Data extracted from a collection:
---

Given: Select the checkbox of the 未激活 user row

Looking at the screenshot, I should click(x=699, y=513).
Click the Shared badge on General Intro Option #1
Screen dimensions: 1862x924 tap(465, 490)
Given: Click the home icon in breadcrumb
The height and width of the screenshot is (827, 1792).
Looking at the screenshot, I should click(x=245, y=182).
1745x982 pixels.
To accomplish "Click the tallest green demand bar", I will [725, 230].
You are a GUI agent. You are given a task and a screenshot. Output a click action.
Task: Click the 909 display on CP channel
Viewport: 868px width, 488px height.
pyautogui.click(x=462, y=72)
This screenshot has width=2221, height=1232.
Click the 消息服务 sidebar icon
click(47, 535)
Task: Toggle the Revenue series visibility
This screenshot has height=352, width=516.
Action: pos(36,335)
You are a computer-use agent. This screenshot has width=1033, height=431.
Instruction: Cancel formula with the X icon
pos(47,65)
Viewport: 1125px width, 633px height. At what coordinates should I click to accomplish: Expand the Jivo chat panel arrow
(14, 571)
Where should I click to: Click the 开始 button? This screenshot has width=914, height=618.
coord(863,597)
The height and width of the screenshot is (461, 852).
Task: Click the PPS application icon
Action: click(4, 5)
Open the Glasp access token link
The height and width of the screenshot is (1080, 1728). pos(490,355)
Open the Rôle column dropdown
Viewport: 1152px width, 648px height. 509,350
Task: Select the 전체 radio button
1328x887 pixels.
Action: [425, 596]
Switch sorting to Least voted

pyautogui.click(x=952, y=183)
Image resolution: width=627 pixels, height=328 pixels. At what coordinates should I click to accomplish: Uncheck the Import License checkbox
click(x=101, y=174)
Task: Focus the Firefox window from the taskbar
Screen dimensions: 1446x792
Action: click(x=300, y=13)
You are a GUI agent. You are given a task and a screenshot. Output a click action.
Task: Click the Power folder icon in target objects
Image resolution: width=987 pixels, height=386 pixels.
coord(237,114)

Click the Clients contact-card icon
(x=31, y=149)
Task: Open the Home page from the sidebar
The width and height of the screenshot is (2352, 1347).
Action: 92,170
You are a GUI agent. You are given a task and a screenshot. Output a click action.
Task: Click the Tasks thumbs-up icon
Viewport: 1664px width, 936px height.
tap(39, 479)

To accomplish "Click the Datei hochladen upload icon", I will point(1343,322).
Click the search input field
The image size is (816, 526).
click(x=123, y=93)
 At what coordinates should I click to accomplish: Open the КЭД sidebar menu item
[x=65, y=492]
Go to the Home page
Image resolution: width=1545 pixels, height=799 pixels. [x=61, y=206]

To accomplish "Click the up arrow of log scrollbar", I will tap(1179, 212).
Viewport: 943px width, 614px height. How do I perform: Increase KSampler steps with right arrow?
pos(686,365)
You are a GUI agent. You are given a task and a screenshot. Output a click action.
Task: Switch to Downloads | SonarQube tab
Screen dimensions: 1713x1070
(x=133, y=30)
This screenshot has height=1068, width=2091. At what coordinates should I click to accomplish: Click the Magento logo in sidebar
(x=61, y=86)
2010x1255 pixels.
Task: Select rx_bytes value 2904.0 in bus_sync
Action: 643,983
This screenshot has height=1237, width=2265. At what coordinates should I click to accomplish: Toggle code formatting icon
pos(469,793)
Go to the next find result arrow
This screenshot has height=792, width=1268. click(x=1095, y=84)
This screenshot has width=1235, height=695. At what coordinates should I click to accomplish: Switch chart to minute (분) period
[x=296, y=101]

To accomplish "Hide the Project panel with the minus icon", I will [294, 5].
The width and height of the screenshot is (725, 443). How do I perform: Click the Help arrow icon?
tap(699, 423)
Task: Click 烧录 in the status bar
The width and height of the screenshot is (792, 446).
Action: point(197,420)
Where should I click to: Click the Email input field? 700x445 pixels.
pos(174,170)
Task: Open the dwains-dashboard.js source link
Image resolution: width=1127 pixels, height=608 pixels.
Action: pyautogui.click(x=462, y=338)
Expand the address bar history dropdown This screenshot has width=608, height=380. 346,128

---

(Work order): Each line of the data must come back exactly as written.

(Written solution):
Given: Select the checkbox of the 未激活 user row

Looking at the screenshot, I should click(x=699, y=513).
Click the Shared badge on General Intro Option #1
Screen dimensions: 1862x924 tap(465, 490)
Given: Click the home icon in breadcrumb
The height and width of the screenshot is (827, 1792).
Looking at the screenshot, I should click(x=245, y=182).
1745x982 pixels.
To accomplish "Click the tallest green demand bar", I will [725, 230].
You are a GUI agent. You are given a task and a screenshot. Output a click action.
Task: Click the 909 display on CP channel
Viewport: 868px width, 488px height.
pyautogui.click(x=462, y=72)
This screenshot has width=2221, height=1232.
Click the 消息服务 sidebar icon
click(47, 535)
Task: Toggle the Revenue series visibility
This screenshot has height=352, width=516.
Action: pos(36,335)
You are a computer-use agent. This screenshot has width=1033, height=431.
Instruction: Cancel formula with the X icon
pos(47,65)
Viewport: 1125px width, 633px height. At what coordinates should I click to accomplish: Expand the Jivo chat panel arrow
(14, 571)
Where should I click to: Click the 开始 button? This screenshot has width=914, height=618.
coord(863,597)
The height and width of the screenshot is (461, 852).
Task: Click the PPS application icon
Action: click(4, 5)
Open the Glasp access token link
The height and width of the screenshot is (1080, 1728). pos(490,355)
Open the Rôle column dropdown
Viewport: 1152px width, 648px height. 509,350
Task: Select the 전체 radio button
1328x887 pixels.
Action: [425, 596]
Switch sorting to Least voted

pyautogui.click(x=952, y=183)
Image resolution: width=627 pixels, height=328 pixels. At what coordinates should I click to accomplish: Uncheck the Import License checkbox
click(x=101, y=174)
Task: Focus the Firefox window from the taskbar
Screen dimensions: 1446x792
Action: click(x=300, y=13)
You are a GUI agent. You are given a task and a screenshot. Output a click action.
Task: Click the Power folder icon in target objects
Image resolution: width=987 pixels, height=386 pixels.
coord(237,114)

Click the Clients contact-card icon
(x=31, y=149)
Task: Open the Home page from the sidebar
The width and height of the screenshot is (2352, 1347).
Action: 92,170
You are a GUI agent. You are given a task and a screenshot. Output a click action.
Task: Click the Tasks thumbs-up icon
Viewport: 1664px width, 936px height.
tap(39, 479)

To accomplish "Click the Datei hochladen upload icon", I will point(1343,322).
Click the search input field
The image size is (816, 526).
click(x=123, y=93)
 At what coordinates should I click to accomplish: Open the КЭД sidebar menu item
[x=65, y=492]
Go to the Home page
Image resolution: width=1545 pixels, height=799 pixels. [x=61, y=206]

To accomplish "Click the up arrow of log scrollbar", I will tap(1179, 212).
Viewport: 943px width, 614px height. How do I perform: Increase KSampler steps with right arrow?
pos(686,365)
You are a GUI agent. You are given a task and a screenshot. Output a click action.
Task: Switch to Downloads | SonarQube tab
Screen dimensions: 1713x1070
(x=133, y=30)
This screenshot has height=1068, width=2091. At what coordinates should I click to accomplish: Click the Magento logo in sidebar
(x=61, y=86)
2010x1255 pixels.
Task: Select rx_bytes value 2904.0 in bus_sync
Action: 643,983
This screenshot has height=1237, width=2265. At what coordinates should I click to accomplish: Toggle code formatting icon
pos(469,793)
Go to the next find result arrow
This screenshot has height=792, width=1268. click(x=1095, y=84)
This screenshot has width=1235, height=695. At what coordinates should I click to accomplish: Switch chart to minute (분) period
[x=296, y=101]

To accomplish "Hide the Project panel with the minus icon", I will [294, 5].
The width and height of the screenshot is (725, 443). How do I perform: Click the Help arrow icon?
tap(699, 423)
Task: Click 烧录 in the status bar
The width and height of the screenshot is (792, 446).
Action: point(197,420)
Where should I click to: Click the Email input field? 700x445 pixels.
pos(174,170)
Task: Open the dwains-dashboard.js source link
Image resolution: width=1127 pixels, height=608 pixels.
Action: pyautogui.click(x=462, y=338)
Expand the address bar history dropdown This screenshot has width=608, height=380. 346,128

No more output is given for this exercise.